Give every line of the data again, exactly as it is written.

- _Listed entries_:
*-*-*
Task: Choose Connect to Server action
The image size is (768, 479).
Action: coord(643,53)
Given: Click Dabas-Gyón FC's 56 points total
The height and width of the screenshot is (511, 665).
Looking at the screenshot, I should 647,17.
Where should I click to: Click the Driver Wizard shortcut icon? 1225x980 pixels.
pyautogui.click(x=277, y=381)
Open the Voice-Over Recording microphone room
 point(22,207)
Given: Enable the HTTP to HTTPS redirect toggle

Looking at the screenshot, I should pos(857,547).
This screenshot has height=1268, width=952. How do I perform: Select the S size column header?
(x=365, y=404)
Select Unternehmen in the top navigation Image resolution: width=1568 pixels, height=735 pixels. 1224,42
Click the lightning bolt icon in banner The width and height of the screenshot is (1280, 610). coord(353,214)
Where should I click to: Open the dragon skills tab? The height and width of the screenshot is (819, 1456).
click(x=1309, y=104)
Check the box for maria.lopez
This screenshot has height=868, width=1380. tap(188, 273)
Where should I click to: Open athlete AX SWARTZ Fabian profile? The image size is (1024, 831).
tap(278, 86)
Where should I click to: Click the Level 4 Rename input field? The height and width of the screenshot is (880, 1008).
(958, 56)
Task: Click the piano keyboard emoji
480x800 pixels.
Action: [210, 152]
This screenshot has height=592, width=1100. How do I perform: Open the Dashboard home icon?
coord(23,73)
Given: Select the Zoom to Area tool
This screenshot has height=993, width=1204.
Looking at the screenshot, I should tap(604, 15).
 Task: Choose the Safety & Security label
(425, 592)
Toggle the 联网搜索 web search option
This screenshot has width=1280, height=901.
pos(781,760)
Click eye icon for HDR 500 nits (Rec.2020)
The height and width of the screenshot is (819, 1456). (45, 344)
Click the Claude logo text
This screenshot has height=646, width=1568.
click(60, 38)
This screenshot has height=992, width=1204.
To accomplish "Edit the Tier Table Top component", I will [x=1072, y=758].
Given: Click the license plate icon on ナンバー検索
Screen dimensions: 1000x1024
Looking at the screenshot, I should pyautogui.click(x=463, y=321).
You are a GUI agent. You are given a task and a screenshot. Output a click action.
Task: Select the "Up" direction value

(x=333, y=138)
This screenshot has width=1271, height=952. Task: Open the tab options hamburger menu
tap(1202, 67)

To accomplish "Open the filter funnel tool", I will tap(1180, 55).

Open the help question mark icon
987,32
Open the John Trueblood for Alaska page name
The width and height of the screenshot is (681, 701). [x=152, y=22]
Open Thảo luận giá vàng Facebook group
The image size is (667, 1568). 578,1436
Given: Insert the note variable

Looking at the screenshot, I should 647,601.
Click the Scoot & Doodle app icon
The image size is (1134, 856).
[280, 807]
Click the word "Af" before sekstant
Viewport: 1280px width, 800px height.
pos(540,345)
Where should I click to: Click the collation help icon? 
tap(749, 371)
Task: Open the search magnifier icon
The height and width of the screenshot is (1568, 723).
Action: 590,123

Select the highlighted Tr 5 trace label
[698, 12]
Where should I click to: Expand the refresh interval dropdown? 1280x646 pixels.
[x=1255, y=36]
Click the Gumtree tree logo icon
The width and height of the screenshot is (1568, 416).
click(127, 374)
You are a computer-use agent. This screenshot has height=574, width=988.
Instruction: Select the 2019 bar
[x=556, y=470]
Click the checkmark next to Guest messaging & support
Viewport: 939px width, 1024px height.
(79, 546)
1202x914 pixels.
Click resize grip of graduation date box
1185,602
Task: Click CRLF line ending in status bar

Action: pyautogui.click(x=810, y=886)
*-*-*
- _Written answer_:
Task: Choose Connect to Server action
The image size is (768, 479).
Action: coord(643,53)
Given: Click Dabas-Gyón FC's 56 points total
The height and width of the screenshot is (511, 665).
Looking at the screenshot, I should 647,17.
Where should I click to: Click the Driver Wizard shortcut icon? 1225x980 pixels.
pyautogui.click(x=277, y=381)
Open the Voice-Over Recording microphone room
 point(22,207)
Given: Enable the HTTP to HTTPS redirect toggle

Looking at the screenshot, I should pos(857,547).
This screenshot has height=1268, width=952. How do I perform: Select the S size column header?
(x=365, y=404)
Select Unternehmen in the top navigation Image resolution: width=1568 pixels, height=735 pixels. 1224,42
Click the lightning bolt icon in banner The width and height of the screenshot is (1280, 610). coord(353,214)
Where should I click to: Open the dragon skills tab? The height and width of the screenshot is (819, 1456).
click(x=1309, y=104)
Check the box for maria.lopez
This screenshot has height=868, width=1380. tap(188, 273)
Where should I click to: Open athlete AX SWARTZ Fabian profile? The image size is (1024, 831).
tap(278, 86)
Where should I click to: Click the Level 4 Rename input field? The height and width of the screenshot is (880, 1008).
(958, 56)
Task: Click the piano keyboard emoji
480x800 pixels.
Action: [210, 152]
This screenshot has height=592, width=1100. How do I perform: Open the Dashboard home icon?
coord(23,73)
Given: Select the Zoom to Area tool
This screenshot has height=993, width=1204.
Looking at the screenshot, I should tap(604, 15).
 Task: Choose the Safety & Security label
(425, 592)
Toggle the 联网搜索 web search option
This screenshot has width=1280, height=901.
pos(781,760)
Click eye icon for HDR 500 nits (Rec.2020)
The height and width of the screenshot is (819, 1456). (45, 344)
Click the Claude logo text
This screenshot has height=646, width=1568.
click(60, 38)
This screenshot has height=992, width=1204.
To accomplish "Edit the Tier Table Top component", I will [x=1072, y=758].
Given: Click the license plate icon on ナンバー検索
Screen dimensions: 1000x1024
Looking at the screenshot, I should pyautogui.click(x=463, y=321).
You are a GUI agent. You are given a task and a screenshot. Output a click action.
Task: Select the "Up" direction value

(x=333, y=138)
This screenshot has width=1271, height=952. Task: Open the tab options hamburger menu
tap(1202, 67)

To accomplish "Open the filter funnel tool", I will tap(1180, 55).

Open the help question mark icon
987,32
Open the John Trueblood for Alaska page name
The width and height of the screenshot is (681, 701). [x=152, y=22]
Open Thảo luận giá vàng Facebook group
The image size is (667, 1568). 578,1436
Given: Insert the note variable

Looking at the screenshot, I should 647,601.
Click the Scoot & Doodle app icon
The image size is (1134, 856).
[280, 807]
Click the word "Af" before sekstant
Viewport: 1280px width, 800px height.
pos(540,345)
Where should I click to: Click the collation help icon? 
tap(749, 371)
Task: Open the search magnifier icon
The height and width of the screenshot is (1568, 723).
Action: 590,123

Select the highlighted Tr 5 trace label
[698, 12]
Where should I click to: Expand the refresh interval dropdown? 1280x646 pixels.
[x=1255, y=36]
Click the Gumtree tree logo icon
The width and height of the screenshot is (1568, 416).
click(127, 374)
You are a computer-use agent. This screenshot has height=574, width=988.
Instruction: Select the 2019 bar
[x=556, y=470]
Click the checkmark next to Guest messaging & support
Viewport: 939px width, 1024px height.
(79, 546)
1202x914 pixels.
Click resize grip of graduation date box
1185,602
Task: Click CRLF line ending in status bar

Action: pyautogui.click(x=810, y=886)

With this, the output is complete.